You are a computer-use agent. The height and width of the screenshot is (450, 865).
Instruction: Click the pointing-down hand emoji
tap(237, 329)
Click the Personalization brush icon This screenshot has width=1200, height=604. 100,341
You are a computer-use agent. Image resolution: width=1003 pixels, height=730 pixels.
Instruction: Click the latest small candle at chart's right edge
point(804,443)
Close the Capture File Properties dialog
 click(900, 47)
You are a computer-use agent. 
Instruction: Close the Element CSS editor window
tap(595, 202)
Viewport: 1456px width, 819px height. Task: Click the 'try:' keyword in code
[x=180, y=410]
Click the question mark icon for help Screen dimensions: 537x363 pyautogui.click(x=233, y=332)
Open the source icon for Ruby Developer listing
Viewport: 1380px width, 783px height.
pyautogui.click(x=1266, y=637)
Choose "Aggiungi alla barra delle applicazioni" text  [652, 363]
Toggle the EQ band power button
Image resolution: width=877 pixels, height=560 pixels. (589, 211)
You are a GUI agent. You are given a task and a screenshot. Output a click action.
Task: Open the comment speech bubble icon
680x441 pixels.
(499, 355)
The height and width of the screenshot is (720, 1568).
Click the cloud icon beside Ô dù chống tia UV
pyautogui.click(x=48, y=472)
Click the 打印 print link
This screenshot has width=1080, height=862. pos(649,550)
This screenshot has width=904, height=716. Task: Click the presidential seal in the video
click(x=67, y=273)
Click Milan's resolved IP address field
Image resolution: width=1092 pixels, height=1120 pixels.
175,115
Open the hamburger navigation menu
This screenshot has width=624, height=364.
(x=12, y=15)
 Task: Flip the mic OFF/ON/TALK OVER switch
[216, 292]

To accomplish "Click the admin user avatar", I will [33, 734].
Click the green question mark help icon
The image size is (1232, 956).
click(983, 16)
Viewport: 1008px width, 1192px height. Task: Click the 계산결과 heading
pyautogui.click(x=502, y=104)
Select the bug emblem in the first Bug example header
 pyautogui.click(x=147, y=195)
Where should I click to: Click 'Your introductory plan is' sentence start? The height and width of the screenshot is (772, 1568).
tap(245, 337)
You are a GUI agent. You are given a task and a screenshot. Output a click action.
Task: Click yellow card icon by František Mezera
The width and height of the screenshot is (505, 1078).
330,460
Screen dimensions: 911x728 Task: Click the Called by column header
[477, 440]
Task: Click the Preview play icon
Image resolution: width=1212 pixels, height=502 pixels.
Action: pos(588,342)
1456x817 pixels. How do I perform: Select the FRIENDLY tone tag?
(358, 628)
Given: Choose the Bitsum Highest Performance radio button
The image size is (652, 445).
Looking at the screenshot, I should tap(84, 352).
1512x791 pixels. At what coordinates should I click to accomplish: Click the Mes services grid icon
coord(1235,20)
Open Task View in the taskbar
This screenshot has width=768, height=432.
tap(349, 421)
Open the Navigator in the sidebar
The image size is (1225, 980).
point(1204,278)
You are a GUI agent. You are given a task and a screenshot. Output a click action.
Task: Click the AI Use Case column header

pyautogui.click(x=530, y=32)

# ACTIVITY
Produce a faithful copy of all the material above.

# OUTPUT OF THE EXERCISE
You are a computer-use agent. The height and width of the screenshot is (450, 865).
Instruction: Click the pointing-down hand emoji
tap(237, 329)
Click the Personalization brush icon This screenshot has width=1200, height=604. 100,341
You are a computer-use agent. Image resolution: width=1003 pixels, height=730 pixels.
Instruction: Click the latest small candle at chart's right edge
point(804,443)
Close the Capture File Properties dialog
 click(900, 47)
You are a computer-use agent. 
Instruction: Close the Element CSS editor window
tap(595, 202)
Viewport: 1456px width, 819px height. Task: Click the 'try:' keyword in code
[x=180, y=410]
Click the question mark icon for help Screen dimensions: 537x363 pyautogui.click(x=233, y=332)
Open the source icon for Ruby Developer listing
Viewport: 1380px width, 783px height.
pyautogui.click(x=1266, y=637)
Choose "Aggiungi alla barra delle applicazioni" text  [652, 363]
Toggle the EQ band power button
Image resolution: width=877 pixels, height=560 pixels. (589, 211)
You are a GUI agent. You are given a task and a screenshot. Output a click action.
Task: Open the comment speech bubble icon
680x441 pixels.
(499, 355)
The height and width of the screenshot is (720, 1568).
Click the cloud icon beside Ô dù chống tia UV
pyautogui.click(x=48, y=472)
Click the 打印 print link
This screenshot has width=1080, height=862. pos(649,550)
This screenshot has width=904, height=716. Task: Click the presidential seal in the video
click(x=67, y=273)
Click Milan's resolved IP address field
Image resolution: width=1092 pixels, height=1120 pixels.
175,115
Open the hamburger navigation menu
This screenshot has width=624, height=364.
(x=12, y=15)
 Task: Flip the mic OFF/ON/TALK OVER switch
[216, 292]

To accomplish "Click the admin user avatar", I will [33, 734].
Click the green question mark help icon
The image size is (1232, 956).
click(983, 16)
Viewport: 1008px width, 1192px height. Task: Click the 계산결과 heading
pyautogui.click(x=502, y=104)
Select the bug emblem in the first Bug example header
 pyautogui.click(x=147, y=195)
Where should I click to: Click 'Your introductory plan is' sentence start? The height and width of the screenshot is (772, 1568).
tap(245, 337)
You are a GUI agent. You are given a task and a screenshot. Output a click action.
Task: Click yellow card icon by František Mezera
The width and height of the screenshot is (505, 1078).
330,460
Screen dimensions: 911x728 Task: Click the Called by column header
[477, 440]
Task: Click the Preview play icon
Image resolution: width=1212 pixels, height=502 pixels.
Action: pos(588,342)
1456x817 pixels. How do I perform: Select the FRIENDLY tone tag?
(358, 628)
Given: Choose the Bitsum Highest Performance radio button
The image size is (652, 445).
Looking at the screenshot, I should tap(84, 352).
1512x791 pixels. At what coordinates should I click to accomplish: Click the Mes services grid icon
coord(1235,20)
Open Task View in the taskbar
This screenshot has width=768, height=432.
tap(349, 421)
Open the Navigator in the sidebar
The image size is (1225, 980).
point(1204,278)
You are a GUI agent. You are given a task and a screenshot. Output a click action.
Task: Click the AI Use Case column header

pyautogui.click(x=530, y=32)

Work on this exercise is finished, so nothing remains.